WORK ITEM: If a line of the data below contains the string "social", copy it into your answer.
-*-
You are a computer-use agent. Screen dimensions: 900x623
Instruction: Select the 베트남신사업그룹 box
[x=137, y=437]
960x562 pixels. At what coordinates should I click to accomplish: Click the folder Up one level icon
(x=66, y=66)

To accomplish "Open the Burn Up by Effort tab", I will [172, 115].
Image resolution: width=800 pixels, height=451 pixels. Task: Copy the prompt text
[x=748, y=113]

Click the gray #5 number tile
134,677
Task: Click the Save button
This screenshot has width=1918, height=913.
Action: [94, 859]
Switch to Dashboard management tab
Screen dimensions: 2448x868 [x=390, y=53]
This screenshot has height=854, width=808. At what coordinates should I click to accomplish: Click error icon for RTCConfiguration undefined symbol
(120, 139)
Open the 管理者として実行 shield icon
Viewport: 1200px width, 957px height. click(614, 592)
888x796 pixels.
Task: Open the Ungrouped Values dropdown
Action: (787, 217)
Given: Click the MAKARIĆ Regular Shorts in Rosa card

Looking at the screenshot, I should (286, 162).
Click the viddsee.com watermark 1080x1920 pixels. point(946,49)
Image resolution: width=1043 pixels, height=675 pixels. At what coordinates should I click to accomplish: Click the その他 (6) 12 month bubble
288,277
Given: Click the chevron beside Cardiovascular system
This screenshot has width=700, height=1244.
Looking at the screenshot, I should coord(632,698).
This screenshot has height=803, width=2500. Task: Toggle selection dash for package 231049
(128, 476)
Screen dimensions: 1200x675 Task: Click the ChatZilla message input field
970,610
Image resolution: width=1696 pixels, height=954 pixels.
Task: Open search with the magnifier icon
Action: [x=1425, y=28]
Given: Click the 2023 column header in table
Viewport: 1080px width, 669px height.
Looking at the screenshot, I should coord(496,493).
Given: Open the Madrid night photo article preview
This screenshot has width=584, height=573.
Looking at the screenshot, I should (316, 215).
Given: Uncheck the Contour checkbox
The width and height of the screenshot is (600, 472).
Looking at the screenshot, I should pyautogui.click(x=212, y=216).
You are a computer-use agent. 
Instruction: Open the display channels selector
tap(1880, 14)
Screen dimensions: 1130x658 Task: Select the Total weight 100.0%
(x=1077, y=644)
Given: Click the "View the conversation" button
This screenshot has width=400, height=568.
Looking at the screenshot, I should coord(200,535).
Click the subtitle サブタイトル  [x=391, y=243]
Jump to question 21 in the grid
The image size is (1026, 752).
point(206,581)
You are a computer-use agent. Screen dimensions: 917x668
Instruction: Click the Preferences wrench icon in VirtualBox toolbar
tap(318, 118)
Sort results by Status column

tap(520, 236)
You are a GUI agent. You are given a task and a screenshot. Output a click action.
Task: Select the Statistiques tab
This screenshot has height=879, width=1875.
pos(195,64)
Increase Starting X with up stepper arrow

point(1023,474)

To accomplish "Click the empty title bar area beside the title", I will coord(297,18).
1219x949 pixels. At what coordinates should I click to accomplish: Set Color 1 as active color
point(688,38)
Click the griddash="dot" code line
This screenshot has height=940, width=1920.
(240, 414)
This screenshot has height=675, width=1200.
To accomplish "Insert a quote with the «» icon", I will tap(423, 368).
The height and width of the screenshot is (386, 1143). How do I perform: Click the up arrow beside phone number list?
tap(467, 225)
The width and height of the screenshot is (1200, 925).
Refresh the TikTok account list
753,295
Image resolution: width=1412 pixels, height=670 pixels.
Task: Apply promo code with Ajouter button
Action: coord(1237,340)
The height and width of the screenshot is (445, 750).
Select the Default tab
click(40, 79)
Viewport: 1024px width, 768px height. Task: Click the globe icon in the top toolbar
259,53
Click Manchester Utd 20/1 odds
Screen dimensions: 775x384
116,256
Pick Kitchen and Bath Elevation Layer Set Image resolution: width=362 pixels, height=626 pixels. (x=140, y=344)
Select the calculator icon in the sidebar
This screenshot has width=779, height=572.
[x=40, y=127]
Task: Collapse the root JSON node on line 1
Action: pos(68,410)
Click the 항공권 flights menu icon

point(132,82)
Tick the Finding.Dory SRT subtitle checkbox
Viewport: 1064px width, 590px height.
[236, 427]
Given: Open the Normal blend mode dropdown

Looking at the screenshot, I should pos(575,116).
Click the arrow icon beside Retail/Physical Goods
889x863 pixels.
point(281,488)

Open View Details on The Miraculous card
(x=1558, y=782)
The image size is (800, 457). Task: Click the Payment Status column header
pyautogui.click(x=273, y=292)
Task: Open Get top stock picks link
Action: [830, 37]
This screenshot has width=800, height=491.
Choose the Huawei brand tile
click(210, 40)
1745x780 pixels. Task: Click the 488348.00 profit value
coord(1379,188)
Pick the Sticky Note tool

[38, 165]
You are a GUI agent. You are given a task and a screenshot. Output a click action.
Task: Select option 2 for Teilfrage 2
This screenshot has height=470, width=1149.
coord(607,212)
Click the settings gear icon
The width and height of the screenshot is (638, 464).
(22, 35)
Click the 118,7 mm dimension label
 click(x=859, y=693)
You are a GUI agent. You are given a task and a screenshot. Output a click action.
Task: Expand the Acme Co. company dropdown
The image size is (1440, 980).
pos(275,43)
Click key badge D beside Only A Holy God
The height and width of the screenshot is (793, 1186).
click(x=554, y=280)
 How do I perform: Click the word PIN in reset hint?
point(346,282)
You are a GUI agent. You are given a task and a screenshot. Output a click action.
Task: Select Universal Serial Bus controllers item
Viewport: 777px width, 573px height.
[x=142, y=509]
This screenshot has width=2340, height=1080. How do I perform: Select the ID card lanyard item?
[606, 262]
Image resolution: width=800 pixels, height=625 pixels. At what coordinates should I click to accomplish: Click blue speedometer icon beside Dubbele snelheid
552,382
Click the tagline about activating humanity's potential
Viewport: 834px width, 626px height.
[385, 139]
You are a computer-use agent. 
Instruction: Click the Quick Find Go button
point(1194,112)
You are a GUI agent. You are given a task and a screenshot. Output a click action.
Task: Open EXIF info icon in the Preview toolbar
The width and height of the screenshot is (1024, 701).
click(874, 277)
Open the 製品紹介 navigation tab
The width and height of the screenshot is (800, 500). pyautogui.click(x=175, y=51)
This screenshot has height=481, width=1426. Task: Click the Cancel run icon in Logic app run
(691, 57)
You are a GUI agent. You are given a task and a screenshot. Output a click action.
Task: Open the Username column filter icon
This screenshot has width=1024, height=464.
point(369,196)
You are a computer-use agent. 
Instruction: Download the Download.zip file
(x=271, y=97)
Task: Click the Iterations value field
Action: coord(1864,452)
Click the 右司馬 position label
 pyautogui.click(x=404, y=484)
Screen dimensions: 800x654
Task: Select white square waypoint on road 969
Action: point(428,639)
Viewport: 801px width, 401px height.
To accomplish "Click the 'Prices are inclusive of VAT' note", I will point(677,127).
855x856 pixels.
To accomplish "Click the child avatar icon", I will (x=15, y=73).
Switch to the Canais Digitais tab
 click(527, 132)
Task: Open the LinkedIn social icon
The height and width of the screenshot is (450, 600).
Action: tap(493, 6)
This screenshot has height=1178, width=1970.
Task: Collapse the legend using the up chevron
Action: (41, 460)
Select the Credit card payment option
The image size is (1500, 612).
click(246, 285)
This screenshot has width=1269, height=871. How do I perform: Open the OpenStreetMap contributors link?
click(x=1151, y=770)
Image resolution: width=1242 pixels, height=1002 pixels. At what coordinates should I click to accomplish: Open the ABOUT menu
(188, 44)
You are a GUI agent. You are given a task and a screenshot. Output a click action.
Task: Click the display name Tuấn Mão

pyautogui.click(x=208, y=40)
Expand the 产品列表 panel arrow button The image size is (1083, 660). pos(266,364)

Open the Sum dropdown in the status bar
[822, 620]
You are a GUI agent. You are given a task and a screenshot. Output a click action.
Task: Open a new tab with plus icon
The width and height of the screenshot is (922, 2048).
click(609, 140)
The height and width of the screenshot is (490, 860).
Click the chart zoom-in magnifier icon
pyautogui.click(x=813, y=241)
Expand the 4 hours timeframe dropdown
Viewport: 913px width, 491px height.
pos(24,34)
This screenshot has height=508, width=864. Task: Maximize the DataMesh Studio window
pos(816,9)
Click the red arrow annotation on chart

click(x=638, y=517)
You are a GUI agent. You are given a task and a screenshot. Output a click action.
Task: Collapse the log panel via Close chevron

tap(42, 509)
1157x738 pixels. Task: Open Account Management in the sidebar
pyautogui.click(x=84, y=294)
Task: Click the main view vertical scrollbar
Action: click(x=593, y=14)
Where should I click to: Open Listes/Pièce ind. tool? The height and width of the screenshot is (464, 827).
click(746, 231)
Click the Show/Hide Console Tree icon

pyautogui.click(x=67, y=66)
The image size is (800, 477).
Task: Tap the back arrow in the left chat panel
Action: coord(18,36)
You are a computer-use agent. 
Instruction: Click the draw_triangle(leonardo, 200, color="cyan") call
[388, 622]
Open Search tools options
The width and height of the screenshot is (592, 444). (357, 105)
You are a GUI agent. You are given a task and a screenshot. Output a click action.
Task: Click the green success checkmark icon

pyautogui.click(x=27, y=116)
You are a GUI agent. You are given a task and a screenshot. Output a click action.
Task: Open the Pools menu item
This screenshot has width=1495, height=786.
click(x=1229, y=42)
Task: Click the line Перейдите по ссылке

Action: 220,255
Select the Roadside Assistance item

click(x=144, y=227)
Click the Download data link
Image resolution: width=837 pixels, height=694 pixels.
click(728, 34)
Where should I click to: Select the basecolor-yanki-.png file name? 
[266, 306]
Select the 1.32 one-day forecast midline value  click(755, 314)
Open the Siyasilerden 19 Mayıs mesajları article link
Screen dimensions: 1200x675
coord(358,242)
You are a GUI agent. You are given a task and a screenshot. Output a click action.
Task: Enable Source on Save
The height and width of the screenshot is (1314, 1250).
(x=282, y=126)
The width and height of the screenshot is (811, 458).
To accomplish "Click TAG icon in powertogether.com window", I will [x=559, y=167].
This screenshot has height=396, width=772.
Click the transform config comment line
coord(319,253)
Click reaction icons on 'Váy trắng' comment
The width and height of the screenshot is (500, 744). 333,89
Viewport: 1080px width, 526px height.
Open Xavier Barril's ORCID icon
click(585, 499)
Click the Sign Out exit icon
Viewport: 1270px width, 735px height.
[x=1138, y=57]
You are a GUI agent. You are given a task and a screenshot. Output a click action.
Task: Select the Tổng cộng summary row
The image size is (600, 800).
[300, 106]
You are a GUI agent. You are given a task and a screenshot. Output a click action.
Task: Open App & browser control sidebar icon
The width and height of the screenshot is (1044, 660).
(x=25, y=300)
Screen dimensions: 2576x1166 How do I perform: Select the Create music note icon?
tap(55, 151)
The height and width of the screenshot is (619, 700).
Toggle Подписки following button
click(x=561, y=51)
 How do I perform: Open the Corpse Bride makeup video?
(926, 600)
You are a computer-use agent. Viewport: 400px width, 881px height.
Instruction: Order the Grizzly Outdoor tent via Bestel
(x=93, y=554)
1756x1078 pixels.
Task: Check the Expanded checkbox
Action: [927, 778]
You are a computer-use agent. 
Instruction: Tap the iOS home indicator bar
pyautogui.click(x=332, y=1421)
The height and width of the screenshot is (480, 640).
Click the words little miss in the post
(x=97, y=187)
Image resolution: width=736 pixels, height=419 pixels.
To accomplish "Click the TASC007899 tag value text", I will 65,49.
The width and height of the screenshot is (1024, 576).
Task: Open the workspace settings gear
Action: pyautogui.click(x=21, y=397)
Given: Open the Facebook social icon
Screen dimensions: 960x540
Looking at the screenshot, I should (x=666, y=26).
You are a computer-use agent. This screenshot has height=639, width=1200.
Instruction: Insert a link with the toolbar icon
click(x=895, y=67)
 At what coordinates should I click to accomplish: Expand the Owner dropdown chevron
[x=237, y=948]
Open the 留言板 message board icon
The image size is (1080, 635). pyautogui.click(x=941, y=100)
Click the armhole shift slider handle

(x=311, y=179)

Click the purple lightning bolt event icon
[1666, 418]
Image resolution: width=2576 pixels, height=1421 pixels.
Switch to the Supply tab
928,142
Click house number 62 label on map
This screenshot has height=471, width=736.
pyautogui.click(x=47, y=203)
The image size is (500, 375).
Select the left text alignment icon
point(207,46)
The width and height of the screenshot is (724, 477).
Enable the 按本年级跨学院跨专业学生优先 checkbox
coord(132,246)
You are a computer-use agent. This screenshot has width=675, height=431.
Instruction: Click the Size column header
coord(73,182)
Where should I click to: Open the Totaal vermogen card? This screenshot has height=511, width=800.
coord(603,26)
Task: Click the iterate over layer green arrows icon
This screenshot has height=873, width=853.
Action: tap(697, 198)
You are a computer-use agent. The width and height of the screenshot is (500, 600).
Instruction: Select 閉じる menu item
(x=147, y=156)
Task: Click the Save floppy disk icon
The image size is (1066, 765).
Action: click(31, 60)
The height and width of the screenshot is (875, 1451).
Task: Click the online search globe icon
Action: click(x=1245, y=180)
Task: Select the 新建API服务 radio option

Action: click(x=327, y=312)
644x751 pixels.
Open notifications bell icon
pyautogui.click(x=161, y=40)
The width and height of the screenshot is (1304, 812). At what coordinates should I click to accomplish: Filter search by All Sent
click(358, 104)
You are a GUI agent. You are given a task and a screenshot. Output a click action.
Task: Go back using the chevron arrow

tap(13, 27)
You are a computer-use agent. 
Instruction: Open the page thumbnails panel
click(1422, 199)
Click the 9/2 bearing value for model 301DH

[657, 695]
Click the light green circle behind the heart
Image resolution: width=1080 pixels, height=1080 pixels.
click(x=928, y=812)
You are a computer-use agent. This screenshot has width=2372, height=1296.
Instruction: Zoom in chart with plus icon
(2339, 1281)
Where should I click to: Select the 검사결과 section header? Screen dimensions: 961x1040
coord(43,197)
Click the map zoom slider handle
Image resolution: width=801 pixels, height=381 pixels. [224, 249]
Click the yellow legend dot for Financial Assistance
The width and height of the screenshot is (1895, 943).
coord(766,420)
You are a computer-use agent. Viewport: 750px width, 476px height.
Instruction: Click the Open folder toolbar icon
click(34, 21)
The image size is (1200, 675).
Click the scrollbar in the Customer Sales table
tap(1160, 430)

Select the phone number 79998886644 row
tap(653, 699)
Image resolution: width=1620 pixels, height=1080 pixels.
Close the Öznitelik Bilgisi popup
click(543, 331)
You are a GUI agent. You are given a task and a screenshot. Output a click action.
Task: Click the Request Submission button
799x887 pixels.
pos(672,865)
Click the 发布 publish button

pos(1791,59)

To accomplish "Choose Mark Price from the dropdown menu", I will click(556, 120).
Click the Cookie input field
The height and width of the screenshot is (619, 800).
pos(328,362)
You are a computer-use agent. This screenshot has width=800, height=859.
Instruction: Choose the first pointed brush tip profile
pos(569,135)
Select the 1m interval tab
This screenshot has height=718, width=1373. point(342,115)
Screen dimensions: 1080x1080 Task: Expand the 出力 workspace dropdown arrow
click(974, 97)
-*-
RESPONSE:
Task: Open the LinkedIn social icon
Given: Open the Facebook social icon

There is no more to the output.